Input for this task -

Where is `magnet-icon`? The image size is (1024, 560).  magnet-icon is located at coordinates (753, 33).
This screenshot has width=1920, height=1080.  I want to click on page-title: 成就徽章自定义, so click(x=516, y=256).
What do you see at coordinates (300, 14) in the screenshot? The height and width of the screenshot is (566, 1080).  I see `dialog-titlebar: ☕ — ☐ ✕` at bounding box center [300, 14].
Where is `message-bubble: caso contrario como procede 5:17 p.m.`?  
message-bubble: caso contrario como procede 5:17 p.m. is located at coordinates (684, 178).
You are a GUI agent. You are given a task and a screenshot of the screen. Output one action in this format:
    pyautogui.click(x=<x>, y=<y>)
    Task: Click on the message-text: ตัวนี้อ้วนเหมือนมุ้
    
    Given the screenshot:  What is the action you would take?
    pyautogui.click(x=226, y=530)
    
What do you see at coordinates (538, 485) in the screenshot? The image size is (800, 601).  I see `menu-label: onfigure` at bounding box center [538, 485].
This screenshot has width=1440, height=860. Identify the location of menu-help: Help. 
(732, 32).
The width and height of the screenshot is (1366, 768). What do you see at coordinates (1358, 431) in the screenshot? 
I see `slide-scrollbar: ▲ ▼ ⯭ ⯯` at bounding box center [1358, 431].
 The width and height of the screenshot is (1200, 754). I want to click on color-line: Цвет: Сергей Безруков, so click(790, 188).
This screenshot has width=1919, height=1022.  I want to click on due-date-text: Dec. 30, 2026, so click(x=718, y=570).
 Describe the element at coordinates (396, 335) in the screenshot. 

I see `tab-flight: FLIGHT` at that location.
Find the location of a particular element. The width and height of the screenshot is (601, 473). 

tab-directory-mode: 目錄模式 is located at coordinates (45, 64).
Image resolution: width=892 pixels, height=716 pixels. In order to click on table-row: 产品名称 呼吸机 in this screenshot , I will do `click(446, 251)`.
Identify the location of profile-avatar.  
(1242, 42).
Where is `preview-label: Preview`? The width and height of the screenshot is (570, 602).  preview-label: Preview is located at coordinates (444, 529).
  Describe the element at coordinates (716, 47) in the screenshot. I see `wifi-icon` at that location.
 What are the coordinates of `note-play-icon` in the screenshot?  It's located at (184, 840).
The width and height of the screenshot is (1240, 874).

What needs to be done - Swap "Identify" for "Give" throughout the listing above and write the whole listing out again with nothing else changed.

Answer space -
Where is `magnet-icon`? The image size is (1024, 560).  magnet-icon is located at coordinates (753, 33).
This screenshot has width=1920, height=1080.  I want to click on page-title: 成就徽章自定义, so click(x=516, y=256).
What do you see at coordinates (300, 14) in the screenshot? The height and width of the screenshot is (566, 1080).  I see `dialog-titlebar: ☕ — ☐ ✕` at bounding box center [300, 14].
Where is `message-bubble: caso contrario como procede 5:17 p.m.`?  
message-bubble: caso contrario como procede 5:17 p.m. is located at coordinates (684, 178).
You are a GUI agent. You are given a task and a screenshot of the screen. Output one action in this format:
    pyautogui.click(x=<x>, y=<y>)
    Task: Click on the message-text: ตัวนี้อ้วนเหมือนมุ้
    
    Given the screenshot:  What is the action you would take?
    pyautogui.click(x=226, y=530)
    
What do you see at coordinates (538, 485) in the screenshot? The image size is (800, 601).  I see `menu-label: onfigure` at bounding box center [538, 485].
This screenshot has width=1440, height=860. Give the location of menu-help: Help. 
(732, 32).
The width and height of the screenshot is (1366, 768). What do you see at coordinates (1358, 431) in the screenshot? 
I see `slide-scrollbar: ▲ ▼ ⯭ ⯯` at bounding box center [1358, 431].
 The width and height of the screenshot is (1200, 754). I want to click on color-line: Цвет: Сергей Безруков, so click(790, 188).
This screenshot has width=1919, height=1022.  I want to click on due-date-text: Dec. 30, 2026, so click(x=718, y=570).
 Describe the element at coordinates (396, 335) in the screenshot. 

I see `tab-flight: FLIGHT` at that location.
Find the location of a particular element. The width and height of the screenshot is (601, 473). 

tab-directory-mode: 目錄模式 is located at coordinates (45, 64).
Image resolution: width=892 pixels, height=716 pixels. In order to click on table-row: 产品名称 呼吸机 in this screenshot , I will do `click(446, 251)`.
Give the location of profile-avatar.  
(1242, 42).
Where is `preview-label: Preview`? The width and height of the screenshot is (570, 602).  preview-label: Preview is located at coordinates (444, 529).
  Describe the element at coordinates (716, 47) in the screenshot. I see `wifi-icon` at that location.
 What are the coordinates of `note-play-icon` in the screenshot?  It's located at (184, 840).
The width and height of the screenshot is (1240, 874).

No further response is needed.